Manipulating text using shell script: How can I fill in "missing" lines?

Question

I have a list of data, like a CSV but some lines are missing a value. I'd like to generate a value for the missing line based on the lines before and after using linux shell script.
Take this table for instance.

line	person	age
1	Adam	45
2	Bob	50
3	Cindy	47
4	*	#
5	Ed	49

What I'd like to do is fill in the "*" in line 4 with "Cindy:Ed" (a concatenation of the nearest, valid data in each direction in column B with a ":" delimiter) and the "#" with 48 (the average of 47 and 49, the nearest valid data points in each direction from column C).

Output:

line	person	age
1	Adam	45
2	Bob	50
3	Cindy	47
4	Cindy:Ed	48
5	Ed	49

My data is formatted as a space-delimited text file of arbitrary row count. All rows are three columns.

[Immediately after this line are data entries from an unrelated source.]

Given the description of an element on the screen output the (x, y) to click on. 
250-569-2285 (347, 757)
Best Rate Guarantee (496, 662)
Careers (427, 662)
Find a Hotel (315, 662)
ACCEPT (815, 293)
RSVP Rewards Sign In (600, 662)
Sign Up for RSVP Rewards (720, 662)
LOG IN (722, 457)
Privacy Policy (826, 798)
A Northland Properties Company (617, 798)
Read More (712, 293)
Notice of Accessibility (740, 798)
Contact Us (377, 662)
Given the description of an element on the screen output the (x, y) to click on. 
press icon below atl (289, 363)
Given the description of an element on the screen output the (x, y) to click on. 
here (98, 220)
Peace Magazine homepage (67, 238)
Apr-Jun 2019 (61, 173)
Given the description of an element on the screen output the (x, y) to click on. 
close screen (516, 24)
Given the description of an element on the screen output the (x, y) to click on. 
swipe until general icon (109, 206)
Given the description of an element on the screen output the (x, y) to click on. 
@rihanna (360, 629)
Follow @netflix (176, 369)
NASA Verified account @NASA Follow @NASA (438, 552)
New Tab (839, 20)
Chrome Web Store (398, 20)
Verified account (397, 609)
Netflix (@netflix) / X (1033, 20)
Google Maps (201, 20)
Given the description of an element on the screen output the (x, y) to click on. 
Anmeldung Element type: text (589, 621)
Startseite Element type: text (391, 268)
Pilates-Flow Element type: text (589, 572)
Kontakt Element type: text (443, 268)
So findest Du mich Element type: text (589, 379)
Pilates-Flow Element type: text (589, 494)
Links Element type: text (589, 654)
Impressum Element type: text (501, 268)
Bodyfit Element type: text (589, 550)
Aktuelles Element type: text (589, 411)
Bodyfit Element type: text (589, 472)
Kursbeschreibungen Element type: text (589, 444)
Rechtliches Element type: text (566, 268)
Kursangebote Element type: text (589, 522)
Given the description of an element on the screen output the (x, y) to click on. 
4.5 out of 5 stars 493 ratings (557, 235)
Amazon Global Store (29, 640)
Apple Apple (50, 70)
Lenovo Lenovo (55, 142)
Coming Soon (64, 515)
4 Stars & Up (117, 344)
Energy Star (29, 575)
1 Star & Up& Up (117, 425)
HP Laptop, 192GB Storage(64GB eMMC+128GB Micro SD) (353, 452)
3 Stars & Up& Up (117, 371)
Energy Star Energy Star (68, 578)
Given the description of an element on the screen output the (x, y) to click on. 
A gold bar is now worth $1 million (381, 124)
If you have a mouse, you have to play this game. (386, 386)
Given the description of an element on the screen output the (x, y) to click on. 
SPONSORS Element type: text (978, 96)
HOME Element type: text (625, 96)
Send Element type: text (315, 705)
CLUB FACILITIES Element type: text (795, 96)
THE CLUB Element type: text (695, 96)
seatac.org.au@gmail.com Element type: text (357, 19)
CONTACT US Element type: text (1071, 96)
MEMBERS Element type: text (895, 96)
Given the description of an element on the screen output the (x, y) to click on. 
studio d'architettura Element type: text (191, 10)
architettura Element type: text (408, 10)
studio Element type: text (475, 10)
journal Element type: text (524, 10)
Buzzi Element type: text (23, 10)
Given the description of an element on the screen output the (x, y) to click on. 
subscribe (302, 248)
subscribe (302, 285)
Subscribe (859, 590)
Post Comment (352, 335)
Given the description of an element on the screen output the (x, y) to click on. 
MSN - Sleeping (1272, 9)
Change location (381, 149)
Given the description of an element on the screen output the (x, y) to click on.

While I know my way around a For loop and grep etc., I'm at a loss as to how I'd handle this in vanilla linux shell script.

My guess is to make an initial pass to find the lines that have asterisks and hashes. Then make a second pass to replace the asterisks with (awk '{print $2}'):(awk '{print $2}') of the lines before and after, respectively.

If the missing data is on the first or last line, I'm happy to leave it as is. If missing data is on consecutive lines, I'm ok with setting all missing lines to the same "Cindy:Ed" and same average. It'd be even cooler if I could set "Cindy:Ed:1" and Cindy:Ed:2" etc.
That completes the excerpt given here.